▶ [STATED EXERCISE] Copy out all of the entries below, keeping every line word for word.

▶ [MATERIAL PROVIDED]
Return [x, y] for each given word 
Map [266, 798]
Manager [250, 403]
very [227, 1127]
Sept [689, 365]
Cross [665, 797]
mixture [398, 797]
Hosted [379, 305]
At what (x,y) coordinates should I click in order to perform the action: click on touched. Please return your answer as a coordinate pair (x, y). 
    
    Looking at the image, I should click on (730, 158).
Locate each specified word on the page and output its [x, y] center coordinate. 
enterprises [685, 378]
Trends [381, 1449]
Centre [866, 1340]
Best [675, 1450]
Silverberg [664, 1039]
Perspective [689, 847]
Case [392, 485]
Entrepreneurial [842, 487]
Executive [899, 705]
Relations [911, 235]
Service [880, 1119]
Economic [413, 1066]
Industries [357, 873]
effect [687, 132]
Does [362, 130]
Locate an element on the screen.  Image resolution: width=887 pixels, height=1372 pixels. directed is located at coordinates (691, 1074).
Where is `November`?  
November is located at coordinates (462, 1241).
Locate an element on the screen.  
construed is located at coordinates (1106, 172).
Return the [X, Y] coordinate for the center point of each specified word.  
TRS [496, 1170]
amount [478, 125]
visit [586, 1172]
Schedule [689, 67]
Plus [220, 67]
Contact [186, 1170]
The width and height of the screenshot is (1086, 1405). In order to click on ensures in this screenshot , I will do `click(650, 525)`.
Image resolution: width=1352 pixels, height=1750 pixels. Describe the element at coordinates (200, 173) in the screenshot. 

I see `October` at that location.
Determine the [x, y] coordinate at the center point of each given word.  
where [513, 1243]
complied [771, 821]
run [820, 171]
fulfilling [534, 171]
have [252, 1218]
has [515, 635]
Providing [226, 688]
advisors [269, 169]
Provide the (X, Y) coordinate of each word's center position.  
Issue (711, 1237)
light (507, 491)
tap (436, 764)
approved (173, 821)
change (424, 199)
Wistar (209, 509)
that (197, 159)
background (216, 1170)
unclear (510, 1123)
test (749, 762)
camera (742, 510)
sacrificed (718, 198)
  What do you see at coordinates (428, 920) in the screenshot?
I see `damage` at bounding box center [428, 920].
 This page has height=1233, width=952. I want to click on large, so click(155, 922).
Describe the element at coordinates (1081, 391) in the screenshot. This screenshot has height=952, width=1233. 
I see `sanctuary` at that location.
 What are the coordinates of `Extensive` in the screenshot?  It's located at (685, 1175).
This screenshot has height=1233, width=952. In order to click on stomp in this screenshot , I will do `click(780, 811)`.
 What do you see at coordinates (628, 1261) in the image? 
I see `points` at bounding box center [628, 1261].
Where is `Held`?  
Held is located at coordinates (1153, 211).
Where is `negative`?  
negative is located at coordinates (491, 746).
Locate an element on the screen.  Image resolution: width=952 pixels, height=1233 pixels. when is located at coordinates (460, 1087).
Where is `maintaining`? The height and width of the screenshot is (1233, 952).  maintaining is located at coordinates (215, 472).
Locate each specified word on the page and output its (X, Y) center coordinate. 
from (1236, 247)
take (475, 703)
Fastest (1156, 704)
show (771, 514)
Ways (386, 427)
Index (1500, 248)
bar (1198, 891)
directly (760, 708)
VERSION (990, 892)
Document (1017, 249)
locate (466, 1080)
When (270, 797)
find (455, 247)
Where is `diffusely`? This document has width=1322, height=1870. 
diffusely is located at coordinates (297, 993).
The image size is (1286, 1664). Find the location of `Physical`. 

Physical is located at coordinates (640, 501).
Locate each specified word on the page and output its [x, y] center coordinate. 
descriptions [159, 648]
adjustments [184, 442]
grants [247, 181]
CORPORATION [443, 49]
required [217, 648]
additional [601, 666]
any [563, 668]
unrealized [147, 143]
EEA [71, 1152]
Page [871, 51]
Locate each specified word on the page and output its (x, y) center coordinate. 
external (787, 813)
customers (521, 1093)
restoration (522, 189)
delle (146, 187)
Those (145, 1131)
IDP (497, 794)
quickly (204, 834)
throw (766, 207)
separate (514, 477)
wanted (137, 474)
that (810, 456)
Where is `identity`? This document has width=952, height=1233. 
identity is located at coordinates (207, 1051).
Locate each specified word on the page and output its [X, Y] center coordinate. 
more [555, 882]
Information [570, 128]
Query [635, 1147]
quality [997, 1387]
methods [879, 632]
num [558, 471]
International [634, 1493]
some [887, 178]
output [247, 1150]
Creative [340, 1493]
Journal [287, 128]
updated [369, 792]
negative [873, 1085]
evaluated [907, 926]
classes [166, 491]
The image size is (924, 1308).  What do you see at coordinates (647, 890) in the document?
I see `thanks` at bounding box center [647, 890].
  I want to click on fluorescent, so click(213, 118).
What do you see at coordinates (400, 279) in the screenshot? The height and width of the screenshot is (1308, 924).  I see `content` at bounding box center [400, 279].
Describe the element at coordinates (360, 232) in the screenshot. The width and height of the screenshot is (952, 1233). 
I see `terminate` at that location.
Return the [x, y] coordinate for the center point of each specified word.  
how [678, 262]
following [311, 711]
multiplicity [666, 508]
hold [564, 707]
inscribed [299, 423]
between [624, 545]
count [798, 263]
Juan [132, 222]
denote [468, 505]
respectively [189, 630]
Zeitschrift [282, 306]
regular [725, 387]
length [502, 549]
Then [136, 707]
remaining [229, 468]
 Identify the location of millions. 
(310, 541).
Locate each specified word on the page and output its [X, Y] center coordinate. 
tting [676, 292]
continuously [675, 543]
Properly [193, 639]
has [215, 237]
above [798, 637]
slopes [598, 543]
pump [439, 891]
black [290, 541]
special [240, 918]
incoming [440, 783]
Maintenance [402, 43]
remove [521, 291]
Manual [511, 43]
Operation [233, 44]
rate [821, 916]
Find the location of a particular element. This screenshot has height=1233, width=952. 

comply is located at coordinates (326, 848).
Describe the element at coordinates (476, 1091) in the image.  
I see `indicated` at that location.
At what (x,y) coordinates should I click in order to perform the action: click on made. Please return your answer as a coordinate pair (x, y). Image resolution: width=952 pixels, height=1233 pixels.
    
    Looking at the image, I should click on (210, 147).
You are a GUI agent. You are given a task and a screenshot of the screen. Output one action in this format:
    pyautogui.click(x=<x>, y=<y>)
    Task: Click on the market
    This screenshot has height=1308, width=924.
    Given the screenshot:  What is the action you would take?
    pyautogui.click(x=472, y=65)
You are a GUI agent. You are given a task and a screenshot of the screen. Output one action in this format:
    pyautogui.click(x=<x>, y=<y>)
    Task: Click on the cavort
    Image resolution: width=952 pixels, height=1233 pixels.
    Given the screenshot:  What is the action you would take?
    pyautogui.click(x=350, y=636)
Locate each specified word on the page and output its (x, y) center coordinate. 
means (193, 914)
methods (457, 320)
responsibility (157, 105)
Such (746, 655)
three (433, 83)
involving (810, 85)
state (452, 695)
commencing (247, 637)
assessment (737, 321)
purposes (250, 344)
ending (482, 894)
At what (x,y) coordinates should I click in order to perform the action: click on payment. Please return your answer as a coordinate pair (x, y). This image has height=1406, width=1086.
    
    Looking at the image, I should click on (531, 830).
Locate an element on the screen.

▶ [IN RESPONSE]
Return [x, y] for each given word 
Map [266, 798]
Manager [250, 403]
very [227, 1127]
Sept [689, 365]
Cross [665, 797]
mixture [398, 797]
Hosted [379, 305]
At what (x,y) coordinates should I click in order to perform the action: click on touched. Please return your answer as a coordinate pair (x, y). 
    
    Looking at the image, I should click on (730, 158).
Locate each specified word on the page and output its [x, y] center coordinate. 
enterprises [685, 378]
Trends [381, 1449]
Centre [866, 1340]
Best [675, 1450]
Silverberg [664, 1039]
Perspective [689, 847]
Case [392, 485]
Entrepreneurial [842, 487]
Executive [899, 705]
Relations [911, 235]
Service [880, 1119]
Economic [413, 1066]
Industries [357, 873]
effect [687, 132]
Does [362, 130]
Locate an element on the screen.  Image resolution: width=887 pixels, height=1372 pixels. directed is located at coordinates (691, 1074).
Where is `November`?  
November is located at coordinates (462, 1241).
Locate an element on the screen.  
construed is located at coordinates (1106, 172).
Return the [X, Y] coordinate for the center point of each specified word.  
TRS [496, 1170]
amount [478, 125]
visit [586, 1172]
Schedule [689, 67]
Plus [220, 67]
Contact [186, 1170]
The width and height of the screenshot is (1086, 1405). In order to click on ensures in this screenshot , I will do `click(650, 525)`.
Image resolution: width=1352 pixels, height=1750 pixels. Describe the element at coordinates (200, 173) in the screenshot. 

I see `October` at that location.
Determine the [x, y] coordinate at the center point of each given word.  
where [513, 1243]
complied [771, 821]
run [820, 171]
fulfilling [534, 171]
have [252, 1218]
has [515, 635]
Providing [226, 688]
advisors [269, 169]
Provide the (X, Y) coordinate of each word's center position.  
Issue (711, 1237)
light (507, 491)
tap (436, 764)
approved (173, 821)
change (424, 199)
Wistar (209, 509)
that (197, 159)
background (216, 1170)
unclear (510, 1123)
test (749, 762)
camera (742, 510)
sacrificed (718, 198)
  What do you see at coordinates (428, 920) in the screenshot?
I see `damage` at bounding box center [428, 920].
 This page has height=1233, width=952. I want to click on large, so click(155, 922).
Describe the element at coordinates (1081, 391) in the screenshot. This screenshot has height=952, width=1233. 
I see `sanctuary` at that location.
 What are the coordinates of `Extensive` in the screenshot?  It's located at (685, 1175).
This screenshot has height=1233, width=952. In order to click on stomp in this screenshot , I will do `click(780, 811)`.
 What do you see at coordinates (628, 1261) in the image? 
I see `points` at bounding box center [628, 1261].
Where is `Held`?  
Held is located at coordinates (1153, 211).
Where is `negative`?  
negative is located at coordinates (491, 746).
Locate an element on the screen.  Image resolution: width=952 pixels, height=1233 pixels. when is located at coordinates (460, 1087).
Where is `maintaining`? The height and width of the screenshot is (1233, 952).  maintaining is located at coordinates (215, 472).
Locate each specified word on the page and output its (X, Y) center coordinate. 
from (1236, 247)
take (475, 703)
Fastest (1156, 704)
show (771, 514)
Ways (386, 427)
Index (1500, 248)
bar (1198, 891)
directly (760, 708)
VERSION (990, 892)
Document (1017, 249)
locate (466, 1080)
When (270, 797)
find (455, 247)
Where is `diffusely`? This document has width=1322, height=1870. 
diffusely is located at coordinates (297, 993).
The image size is (1286, 1664). Find the location of `Physical`. 

Physical is located at coordinates (640, 501).
Locate each specified word on the page and output its [x, y] center coordinate. 
descriptions [159, 648]
adjustments [184, 442]
grants [247, 181]
CORPORATION [443, 49]
required [217, 648]
additional [601, 666]
any [563, 668]
unrealized [147, 143]
EEA [71, 1152]
Page [871, 51]
Locate each specified word on the page and output its (x, y) center coordinate. 
external (787, 813)
customers (521, 1093)
restoration (522, 189)
delle (146, 187)
Those (145, 1131)
IDP (497, 794)
quickly (204, 834)
throw (766, 207)
separate (514, 477)
wanted (137, 474)
that (810, 456)
Where is `identity`? This document has width=952, height=1233. 
identity is located at coordinates (207, 1051).
Locate each specified word on the page and output its [X, Y] center coordinate. 
more [555, 882]
Information [570, 128]
Query [635, 1147]
quality [997, 1387]
methods [879, 632]
num [558, 471]
International [634, 1493]
some [887, 178]
output [247, 1150]
Creative [340, 1493]
Journal [287, 128]
updated [369, 792]
negative [873, 1085]
evaluated [907, 926]
classes [166, 491]
The image size is (924, 1308).  What do you see at coordinates (647, 890) in the document?
I see `thanks` at bounding box center [647, 890].
  I want to click on fluorescent, so click(213, 118).
What do you see at coordinates (400, 279) in the screenshot? The height and width of the screenshot is (1308, 924).  I see `content` at bounding box center [400, 279].
Describe the element at coordinates (360, 232) in the screenshot. The width and height of the screenshot is (952, 1233). 
I see `terminate` at that location.
Return the [x, y] coordinate for the center point of each specified word.  
how [678, 262]
following [311, 711]
multiplicity [666, 508]
hold [564, 707]
inscribed [299, 423]
between [624, 545]
count [798, 263]
Juan [132, 222]
denote [468, 505]
respectively [189, 630]
Zeitschrift [282, 306]
regular [725, 387]
length [502, 549]
Then [136, 707]
remaining [229, 468]
 Identify the location of millions. 
(310, 541).
Locate each specified word on the page and output its [X, Y] center coordinate. 
tting [676, 292]
continuously [675, 543]
Properly [193, 639]
has [215, 237]
above [798, 637]
slopes [598, 543]
pump [439, 891]
black [290, 541]
special [240, 918]
incoming [440, 783]
Maintenance [402, 43]
remove [521, 291]
Manual [511, 43]
Operation [233, 44]
rate [821, 916]
Find the location of a particular element. This screenshot has height=1233, width=952. 

comply is located at coordinates (326, 848).
Describe the element at coordinates (476, 1091) in the image.  
I see `indicated` at that location.
At what (x,y) coordinates should I click in order to perform the action: click on made. Please return your answer as a coordinate pair (x, y). Image resolution: width=952 pixels, height=1233 pixels.
    
    Looking at the image, I should click on (210, 147).
You are a GUI agent. You are given a task and a screenshot of the screen. Output one action in this format:
    pyautogui.click(x=<x>, y=<y>)
    Task: Click on the market
    This screenshot has height=1308, width=924.
    Given the screenshot:  What is the action you would take?
    pyautogui.click(x=472, y=65)
You are a GUI agent. You are given a task and a screenshot of the screen. Output one action in this format:
    pyautogui.click(x=<x>, y=<y>)
    Task: Click on the cavort
    Image resolution: width=952 pixels, height=1233 pixels.
    Given the screenshot:  What is the action you would take?
    pyautogui.click(x=350, y=636)
Locate each specified word on the page and output its (x, y) center coordinate. 
means (193, 914)
methods (457, 320)
responsibility (157, 105)
Such (746, 655)
three (433, 83)
involving (810, 85)
state (452, 695)
commencing (247, 637)
assessment (737, 321)
purposes (250, 344)
ending (482, 894)
At what (x,y) coordinates should I click in order to perform the action: click on payment. Please return your answer as a coordinate pair (x, y). This image has height=1406, width=1086.
    
    Looking at the image, I should click on (531, 830).
Locate an element on the screen.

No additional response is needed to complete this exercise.